Learn to pick good jump destinations
In our Battlegrounds beginner’s guide, we discussed how you can use the W key and opening your parachute higher to get some fair distance from the cargo plane jump. Knowing where to jump is just as important as knowing how to jump — always make a plan for where you’re going to land and and have a backup plan to go with it, based on what you’ve learned about where good gear spawns. Check the map at the start of each match, find your preferred drop zone, and go for it (and have another spot in mind if your favored one has too many other parachutes dropping in). That little bit of preparation can help you start a match strong.
Your best results are often to pick good places as far from the line of the cargo plane’s path as you can manage. Jumping late in the plane’s flight also has the benefit of putting you away from more players, although you’ll have less time to loot than you would if you jumped early. Once you have a good feeling about locations you like for their loot, and where cars spawn, you can start picking jump zones that will have good loot and nearby vehicles right at the start of the game. That means you can quickly get across the island if the play area doesn’t favor your drop zone, and hopefully have good-enough gear to punish anyone who comes after you.
In any case, by planning your drops in better areas, you’ll almost always be better off than if you pick a small, random farmhouse settlement in the middle of nowhere.
Red Zones aren’t a death sentence
The red circles on your map indicate areas that are about to get firebombed.
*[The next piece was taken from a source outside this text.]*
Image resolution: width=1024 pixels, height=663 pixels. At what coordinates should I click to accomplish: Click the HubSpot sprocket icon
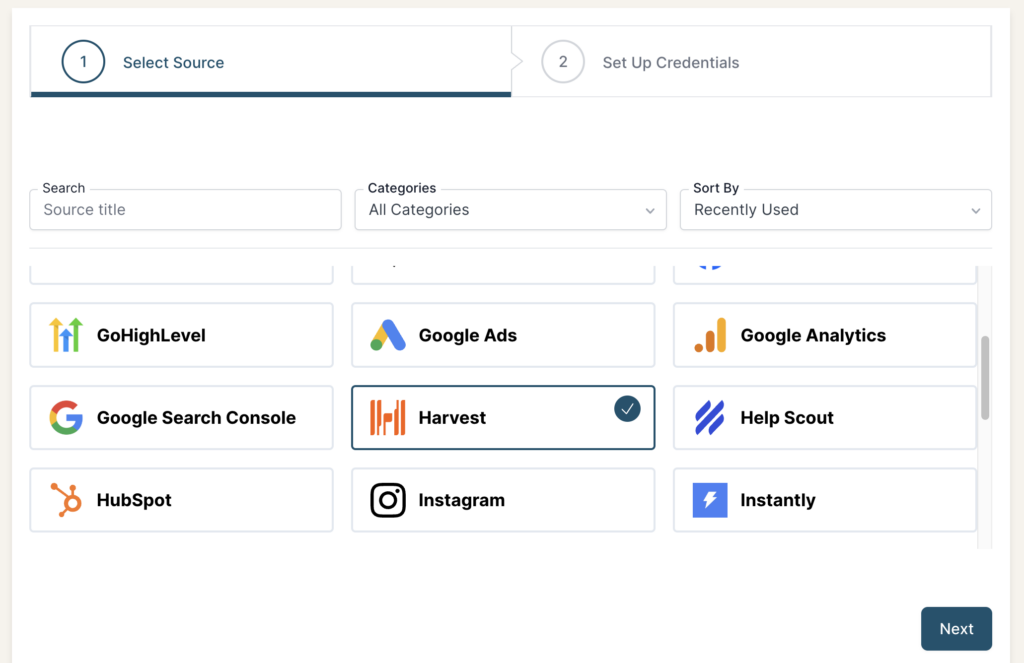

They’re very dangerous, forcing you to move quickly out of the way if you don’t want to blow up. That said, it’s more than possible to just run through a red zone and even survive (although the likelihood of getting a bomb to the face is pretty high), but a better strategy is just to get indoors and wait the bombing out. Any structure will shelter you from the explosions, and you can use red zones as temporary protection or to lose other players if you’re careful.
Use two-story buildings to outsmart other players
Falls can kill you, but most won’t. In fact, you can leap from the second story of a building and take zero damage, which is important information to have when making a getaway or trying to outsmart a player while fighting in an interior. (We’ve actually fallen off four-story buildings and survived, albeit with half health.) Use your ability to jump from high places to get behind other players, or bail on a fight by leaping off a balcony.
Open doors carefully
You don’t have to stand directly in front of a door to open it — stand to the side instead. This is just good practice. There’s no reason to stand in a doorway when you can just inch over to the side. Even houses you’re confident no one occupies might have a sneaky person inside waiting for you. Bounding straight through doors the second they open is just asking for a chest full of lead.
Additionally, use windows to check the insides of buildings when you find them. Closed interior doors usually mean a place hasn’t been checked by another player (although not always). The state of doors can give you a quick bit of information and help you avoid getting blasted as you enter a structure. In the reverse, closing the doors near windows can trick cautious players into wandering into an ambush.